Swap the in-memory slice for SQLite. Now events survive restarts. But the process is still dying, and needs to be restarted.
You write a systemd unit to restart it automatically. You add a cron job that curls the health endpoint every minute. It works. This was just how you ran services. Systemd, cron, maybe a shell script that checks the PID file. The industry ran on this stuff for a long time and it was fine until it wasn’t.
Containers
The systemd setup keeps it running. But now you’re iterating on the app. You fixed the OOM issue with SQLite. You want to add filtering. You want to add a retention policy. Every change means building on the server, restarting the service, checking the logs. If you want to test on a clean machine, you’re provisioning a VM and installing dependencies from scratch.
Containers speed all of this up. You describe the build and runtime environment in a Dockerfile, and the output is a single image that runs anywhere Docker runs. Build it on your laptop, ship it to any server, same result. The development loop goes from minutes to seconds.
# Build stage: compile the Go binary
FROM golang:1.22-alpine AS build
WORKDIR /app
COPY . .
RUN go build -o collector .
# Run stage: just the binary, nothing else
FROM alpine:3.19
COPY --from=build /app/collector /collector
EXPOSE 8080
CMD ["/collector"]
Build the image. Run it with docker run --restart=unless-stopped. Now if the process dies, Docker brings it back automatically. And deploying to a new server is just docker pull and docker run. No provisioning VMs, no installing Go, no configuring systemd. Same image, same behavior, everywhere.
Life is good again. But it’s still one process on one machine.
It grows up
Your event collector needs a real database now. SQLite was fine for a single process, but you’re thinking ahead. You add Postgres. You add Redis for caching recent events. Now you have three things to run: the collector, Postgres, and Redis. Running docker run three times with the right flags and port mappings gets old fast.
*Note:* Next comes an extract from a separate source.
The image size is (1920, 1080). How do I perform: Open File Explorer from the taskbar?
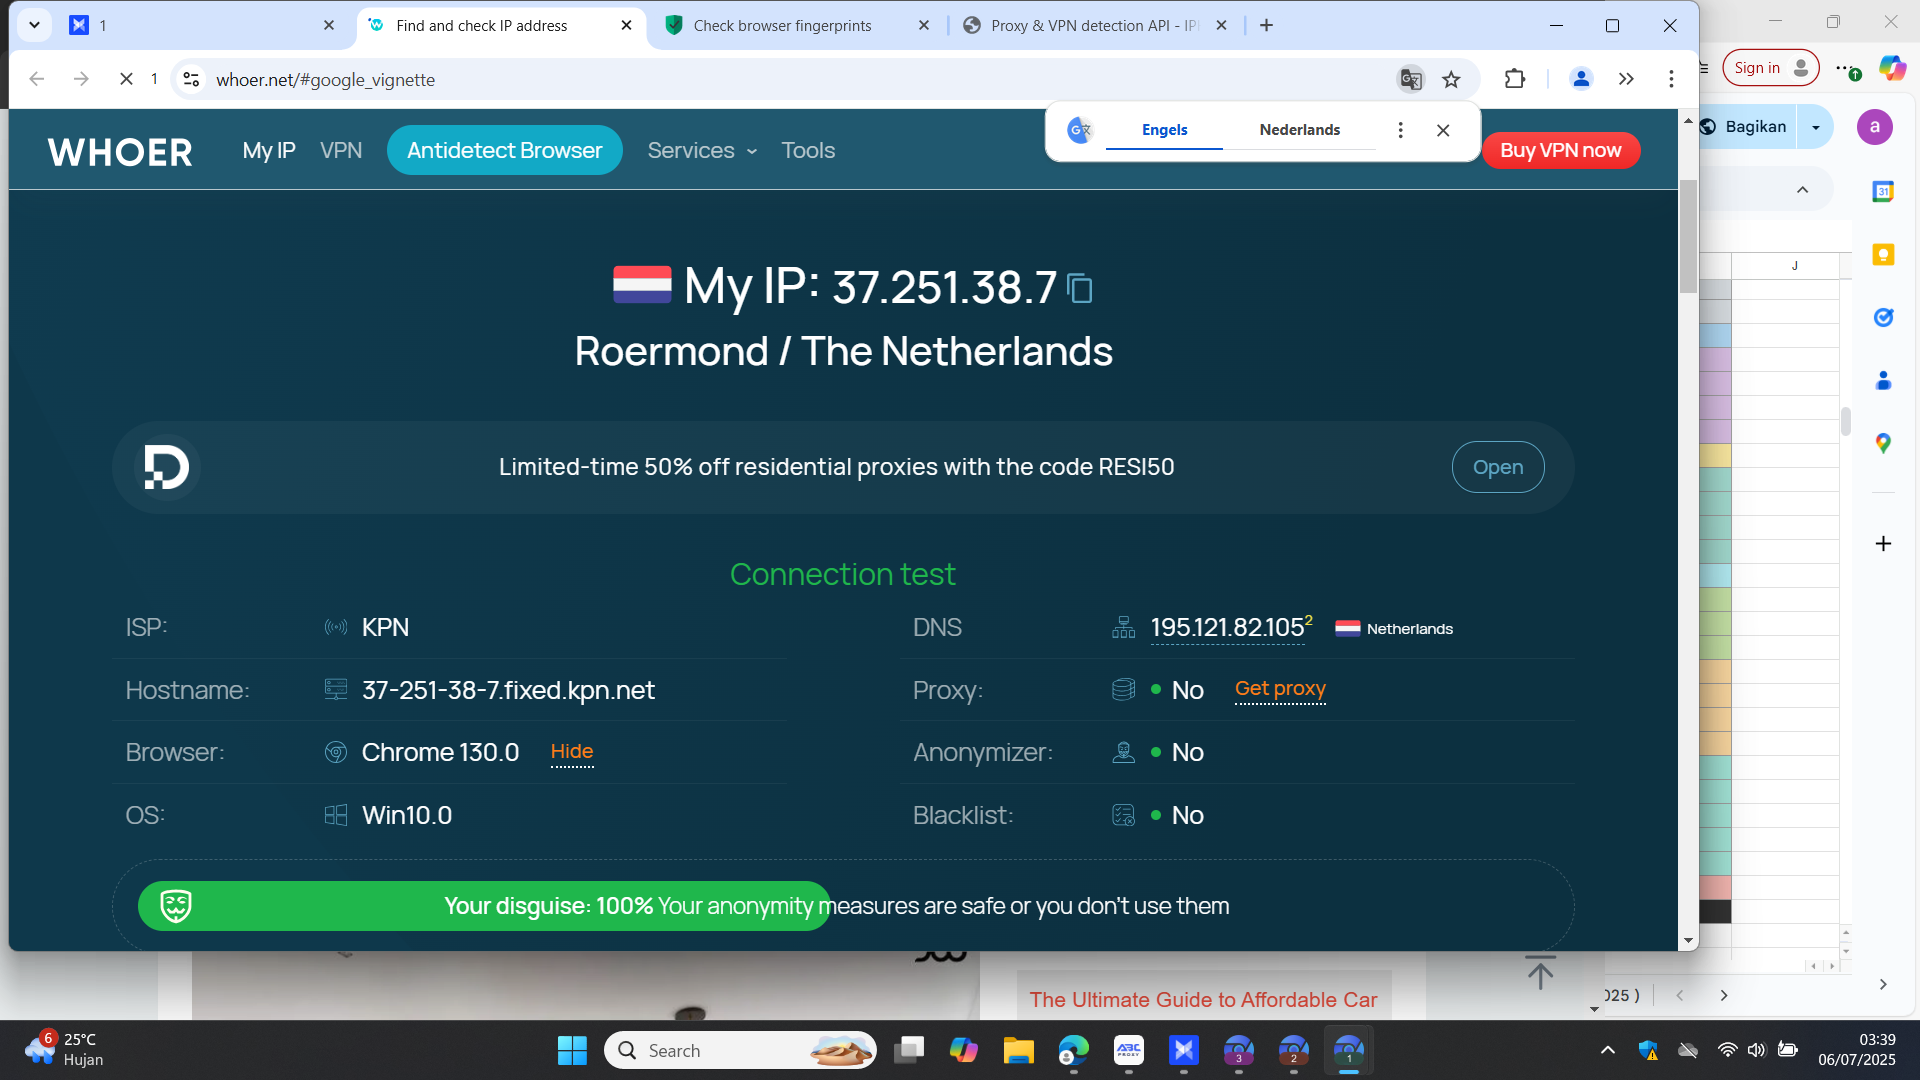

Docker Compose handles this cleanly. One YAML file, all three services, one command to bring it all up.
services:
collector:
build: .
ports:
- "8080:8080"
depends_on:
- postgres
- redis
postgres:
image: postgres:16
environment:
POSTGRES_PASSWORD: events
volumes:
- pgdata:/var/lib/postgresql/data
redis:
image: redis:7-alpine
volumes:
pgdata:
docker compose up and everything starts in the right order. This is genuinely great for development and small deployments. A lot of teams run Compose in production for a long time and it works fine. It’s one of those tools that’s easy to underestimate.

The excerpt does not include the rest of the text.